- Collection entries
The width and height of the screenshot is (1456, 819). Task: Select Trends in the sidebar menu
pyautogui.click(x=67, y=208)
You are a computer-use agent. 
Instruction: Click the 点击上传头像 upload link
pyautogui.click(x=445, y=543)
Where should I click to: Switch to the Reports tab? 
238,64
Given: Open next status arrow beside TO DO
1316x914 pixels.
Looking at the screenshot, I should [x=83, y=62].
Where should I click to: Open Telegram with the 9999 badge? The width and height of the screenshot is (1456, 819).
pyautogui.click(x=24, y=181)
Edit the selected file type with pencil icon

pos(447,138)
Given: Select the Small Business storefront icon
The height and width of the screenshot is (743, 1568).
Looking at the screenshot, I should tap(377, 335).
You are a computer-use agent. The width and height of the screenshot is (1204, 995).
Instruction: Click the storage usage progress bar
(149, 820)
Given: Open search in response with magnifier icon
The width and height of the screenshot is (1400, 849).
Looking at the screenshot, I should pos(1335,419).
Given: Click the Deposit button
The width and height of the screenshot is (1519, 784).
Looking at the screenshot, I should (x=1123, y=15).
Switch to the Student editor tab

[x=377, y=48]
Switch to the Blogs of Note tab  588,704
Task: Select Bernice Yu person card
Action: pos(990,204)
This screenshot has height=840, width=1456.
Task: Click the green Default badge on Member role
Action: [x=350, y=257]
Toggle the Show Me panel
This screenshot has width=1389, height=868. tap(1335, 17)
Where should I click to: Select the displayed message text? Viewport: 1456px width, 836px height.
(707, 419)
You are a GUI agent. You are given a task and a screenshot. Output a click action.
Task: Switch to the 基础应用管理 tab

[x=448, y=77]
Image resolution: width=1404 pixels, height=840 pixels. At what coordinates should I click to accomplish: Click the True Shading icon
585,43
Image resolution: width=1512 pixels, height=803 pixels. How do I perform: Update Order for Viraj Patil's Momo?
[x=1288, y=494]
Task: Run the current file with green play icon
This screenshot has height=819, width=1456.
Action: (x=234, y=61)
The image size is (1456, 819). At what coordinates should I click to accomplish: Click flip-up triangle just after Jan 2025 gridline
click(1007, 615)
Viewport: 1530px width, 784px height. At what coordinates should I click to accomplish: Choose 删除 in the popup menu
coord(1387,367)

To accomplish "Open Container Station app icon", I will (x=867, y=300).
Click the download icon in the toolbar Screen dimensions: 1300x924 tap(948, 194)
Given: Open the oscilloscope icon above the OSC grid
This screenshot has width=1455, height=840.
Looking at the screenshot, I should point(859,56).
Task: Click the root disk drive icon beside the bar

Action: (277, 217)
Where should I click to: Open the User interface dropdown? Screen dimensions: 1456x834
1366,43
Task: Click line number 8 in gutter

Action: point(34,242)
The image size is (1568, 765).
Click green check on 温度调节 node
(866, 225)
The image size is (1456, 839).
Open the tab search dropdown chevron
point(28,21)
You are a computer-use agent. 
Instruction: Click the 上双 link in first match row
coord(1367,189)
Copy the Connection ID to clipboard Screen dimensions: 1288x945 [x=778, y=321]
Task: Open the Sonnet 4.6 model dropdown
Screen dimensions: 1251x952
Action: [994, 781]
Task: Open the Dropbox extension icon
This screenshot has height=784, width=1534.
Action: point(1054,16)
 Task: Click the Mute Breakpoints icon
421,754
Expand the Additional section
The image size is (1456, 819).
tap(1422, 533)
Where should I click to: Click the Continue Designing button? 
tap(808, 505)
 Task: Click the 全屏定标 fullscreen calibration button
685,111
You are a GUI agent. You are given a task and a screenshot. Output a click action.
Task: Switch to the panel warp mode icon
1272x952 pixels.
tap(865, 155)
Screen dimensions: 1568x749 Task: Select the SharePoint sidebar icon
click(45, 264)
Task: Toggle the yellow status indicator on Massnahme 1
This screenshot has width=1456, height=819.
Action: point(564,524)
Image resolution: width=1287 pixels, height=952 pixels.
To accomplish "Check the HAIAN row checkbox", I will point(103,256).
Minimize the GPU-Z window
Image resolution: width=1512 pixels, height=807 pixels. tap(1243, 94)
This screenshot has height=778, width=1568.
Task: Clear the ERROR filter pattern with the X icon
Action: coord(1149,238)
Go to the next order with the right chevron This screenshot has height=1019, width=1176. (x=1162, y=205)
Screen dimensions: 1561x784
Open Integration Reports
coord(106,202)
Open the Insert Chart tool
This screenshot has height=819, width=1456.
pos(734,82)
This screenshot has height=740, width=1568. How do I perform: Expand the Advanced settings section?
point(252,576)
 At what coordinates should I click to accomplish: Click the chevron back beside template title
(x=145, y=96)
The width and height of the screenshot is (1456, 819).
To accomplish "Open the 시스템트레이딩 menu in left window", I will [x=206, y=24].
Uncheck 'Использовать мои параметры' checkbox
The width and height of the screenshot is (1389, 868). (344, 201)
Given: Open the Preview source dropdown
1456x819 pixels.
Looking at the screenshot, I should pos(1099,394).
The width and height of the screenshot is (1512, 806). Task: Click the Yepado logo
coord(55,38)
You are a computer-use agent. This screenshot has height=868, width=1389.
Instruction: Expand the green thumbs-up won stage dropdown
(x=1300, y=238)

- WORK ITEM
Whenever the string "next" turns up in a line above, copy that line out.

- RESPONSE AREA
Given: Open next status arrow beside TO DO
Go to the next order with the right chevron This screenshot has height=1019, width=1176. (x=1162, y=205)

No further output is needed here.